WHAT YOU ARE ASKED TO DO: From the algebra lesson below, write out word for word the stretch that begins with the words containing "If he scored" and ends with "what they're doing.".

Let's do a very simple example:
\begin{EX}
A basketball team has a 3-point specialist who only shoots 3-pointers.
If he scored 12 points, how many 3-pointers did he make.
\end{EX}
\begin{SOL}
I've asked kids this type of question before, and they always answer
correctly: ``4 3-pointers". Then I've asked them, ``how did you do it"?
and they respond with something like ``easy, divide 12 by 3". ``How did you
know how that you should divide?" ``I don't know." What they're doing
is using algebra, even if they don't know that's what they're doing.
From an algebra point of view, i.e. a written point
of view, the problem is
\begin{equation}
3 \times (some\; number\; of \; baskets) = 12
\end{equation}
In algebra, we usually call an unknown quantity a ``variable". Often we
signify this variable as ``x". So, the equation is
\begin{equation}
3x = 12
\end{equation}
To find $x$, we need to isolate it. We do this by dividing both
sides of the equation by 3, which results in
\begin{equation}
x = 4
\end{equation}
Of course, we can only divide each side by 3 because of what I call
the Fundamental Rule of Algebra. (Note: There is a ``Fundamental Theorem
of Algebra" which is very different).

Dataset rows:
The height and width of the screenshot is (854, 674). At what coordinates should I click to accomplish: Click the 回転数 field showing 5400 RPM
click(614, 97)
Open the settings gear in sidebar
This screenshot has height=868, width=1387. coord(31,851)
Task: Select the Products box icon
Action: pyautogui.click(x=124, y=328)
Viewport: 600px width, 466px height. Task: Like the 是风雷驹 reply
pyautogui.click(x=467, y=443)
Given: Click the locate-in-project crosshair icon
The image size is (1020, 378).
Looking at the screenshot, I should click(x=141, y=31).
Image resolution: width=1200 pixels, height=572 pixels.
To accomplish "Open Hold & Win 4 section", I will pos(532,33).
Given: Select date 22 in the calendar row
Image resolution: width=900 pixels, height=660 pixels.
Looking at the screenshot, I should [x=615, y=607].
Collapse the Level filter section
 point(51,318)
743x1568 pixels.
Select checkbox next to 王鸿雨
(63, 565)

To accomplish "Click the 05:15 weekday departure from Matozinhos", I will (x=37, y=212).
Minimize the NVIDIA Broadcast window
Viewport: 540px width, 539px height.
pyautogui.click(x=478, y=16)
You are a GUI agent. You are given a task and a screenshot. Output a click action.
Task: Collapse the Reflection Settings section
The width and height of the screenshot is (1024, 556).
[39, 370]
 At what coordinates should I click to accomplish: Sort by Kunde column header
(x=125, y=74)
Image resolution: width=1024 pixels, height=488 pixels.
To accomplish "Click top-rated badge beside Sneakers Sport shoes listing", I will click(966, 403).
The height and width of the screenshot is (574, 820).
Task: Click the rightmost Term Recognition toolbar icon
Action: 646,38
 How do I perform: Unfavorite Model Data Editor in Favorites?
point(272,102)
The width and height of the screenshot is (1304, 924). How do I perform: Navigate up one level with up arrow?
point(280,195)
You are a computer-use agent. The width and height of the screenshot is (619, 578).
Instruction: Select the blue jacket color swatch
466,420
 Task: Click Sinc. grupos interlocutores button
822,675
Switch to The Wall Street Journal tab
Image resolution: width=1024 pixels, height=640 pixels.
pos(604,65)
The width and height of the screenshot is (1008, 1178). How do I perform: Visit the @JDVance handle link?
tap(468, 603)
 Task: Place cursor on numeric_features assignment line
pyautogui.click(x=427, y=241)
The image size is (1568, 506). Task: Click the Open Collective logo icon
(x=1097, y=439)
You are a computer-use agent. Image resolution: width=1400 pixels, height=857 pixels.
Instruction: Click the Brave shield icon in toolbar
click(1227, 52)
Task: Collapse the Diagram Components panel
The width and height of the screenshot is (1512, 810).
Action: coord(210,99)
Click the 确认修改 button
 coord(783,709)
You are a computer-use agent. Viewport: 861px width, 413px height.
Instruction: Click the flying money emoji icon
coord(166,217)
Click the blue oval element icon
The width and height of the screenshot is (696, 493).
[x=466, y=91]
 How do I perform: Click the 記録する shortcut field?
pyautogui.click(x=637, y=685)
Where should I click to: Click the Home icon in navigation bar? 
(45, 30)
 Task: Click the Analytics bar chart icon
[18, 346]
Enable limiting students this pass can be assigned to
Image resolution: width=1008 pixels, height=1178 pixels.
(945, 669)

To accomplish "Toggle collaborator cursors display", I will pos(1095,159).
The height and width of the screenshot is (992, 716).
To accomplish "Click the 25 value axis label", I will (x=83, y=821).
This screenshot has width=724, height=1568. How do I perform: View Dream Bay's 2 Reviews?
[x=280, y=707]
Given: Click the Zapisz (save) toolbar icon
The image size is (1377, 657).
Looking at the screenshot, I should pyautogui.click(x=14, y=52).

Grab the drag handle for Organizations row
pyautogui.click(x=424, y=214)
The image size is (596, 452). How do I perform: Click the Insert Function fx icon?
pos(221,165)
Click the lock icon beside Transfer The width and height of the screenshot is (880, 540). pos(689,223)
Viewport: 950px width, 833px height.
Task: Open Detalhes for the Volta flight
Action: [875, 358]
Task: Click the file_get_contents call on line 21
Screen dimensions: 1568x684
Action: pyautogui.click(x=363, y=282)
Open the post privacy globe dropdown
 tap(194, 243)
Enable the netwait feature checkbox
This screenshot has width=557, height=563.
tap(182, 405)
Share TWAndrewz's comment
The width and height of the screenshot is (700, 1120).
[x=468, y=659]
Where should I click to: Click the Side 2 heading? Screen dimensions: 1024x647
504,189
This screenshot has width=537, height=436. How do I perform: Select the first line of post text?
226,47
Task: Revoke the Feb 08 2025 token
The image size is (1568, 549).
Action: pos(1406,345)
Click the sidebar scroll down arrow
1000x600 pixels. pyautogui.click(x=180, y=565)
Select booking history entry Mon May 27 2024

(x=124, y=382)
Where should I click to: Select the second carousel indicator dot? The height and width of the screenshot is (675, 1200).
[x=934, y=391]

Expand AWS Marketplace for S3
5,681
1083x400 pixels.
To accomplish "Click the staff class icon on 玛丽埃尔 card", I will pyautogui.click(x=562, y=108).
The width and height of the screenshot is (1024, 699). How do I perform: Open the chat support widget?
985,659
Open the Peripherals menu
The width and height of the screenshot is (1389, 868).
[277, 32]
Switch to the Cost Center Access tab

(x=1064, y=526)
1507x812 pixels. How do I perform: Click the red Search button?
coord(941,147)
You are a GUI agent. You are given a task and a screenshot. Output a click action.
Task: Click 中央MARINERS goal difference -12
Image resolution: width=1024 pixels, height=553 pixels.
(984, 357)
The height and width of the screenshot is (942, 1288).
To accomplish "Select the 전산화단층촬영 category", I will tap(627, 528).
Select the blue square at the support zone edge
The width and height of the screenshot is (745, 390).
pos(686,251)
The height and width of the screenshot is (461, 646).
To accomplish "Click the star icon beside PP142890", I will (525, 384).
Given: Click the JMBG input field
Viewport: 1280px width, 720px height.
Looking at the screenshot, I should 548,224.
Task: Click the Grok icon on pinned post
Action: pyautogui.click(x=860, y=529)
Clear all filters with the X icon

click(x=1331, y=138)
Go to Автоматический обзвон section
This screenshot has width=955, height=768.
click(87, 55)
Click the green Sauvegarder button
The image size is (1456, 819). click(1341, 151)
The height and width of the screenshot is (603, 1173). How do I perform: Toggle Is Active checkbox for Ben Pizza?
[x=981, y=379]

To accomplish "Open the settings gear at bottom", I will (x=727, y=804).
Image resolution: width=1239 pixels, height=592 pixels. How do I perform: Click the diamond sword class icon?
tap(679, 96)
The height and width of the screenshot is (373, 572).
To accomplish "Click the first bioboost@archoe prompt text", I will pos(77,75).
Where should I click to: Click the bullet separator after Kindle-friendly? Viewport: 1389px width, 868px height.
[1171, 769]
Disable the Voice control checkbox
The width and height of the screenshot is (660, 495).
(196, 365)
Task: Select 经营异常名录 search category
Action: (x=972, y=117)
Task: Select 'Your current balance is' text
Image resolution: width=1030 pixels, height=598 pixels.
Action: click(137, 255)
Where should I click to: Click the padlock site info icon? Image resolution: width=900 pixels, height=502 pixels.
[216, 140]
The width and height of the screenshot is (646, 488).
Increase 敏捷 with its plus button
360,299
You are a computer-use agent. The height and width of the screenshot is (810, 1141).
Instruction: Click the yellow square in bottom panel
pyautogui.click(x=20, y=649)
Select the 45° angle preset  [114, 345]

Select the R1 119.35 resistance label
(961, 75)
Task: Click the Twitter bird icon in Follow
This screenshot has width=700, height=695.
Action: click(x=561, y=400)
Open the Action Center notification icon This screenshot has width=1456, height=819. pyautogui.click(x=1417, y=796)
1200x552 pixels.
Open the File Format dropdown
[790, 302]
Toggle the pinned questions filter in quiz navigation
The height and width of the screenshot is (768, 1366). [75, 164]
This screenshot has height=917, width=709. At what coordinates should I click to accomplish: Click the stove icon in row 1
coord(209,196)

THE OUTPUT:
If he scored 12 points, how many 3-pointers did he make.
\end{EX}
\begin{SOL}
I've asked kids this type of question before, and they always answer
correctly: ``4 3-pointers". Then I've asked them, ``how did you do it"?
and they respond with something like ``easy, divide 12 by 3". ``How did you
know how that you should divide?" ``I don't know." What they're doing
is using algebra, even if they don't know that's what they're doing.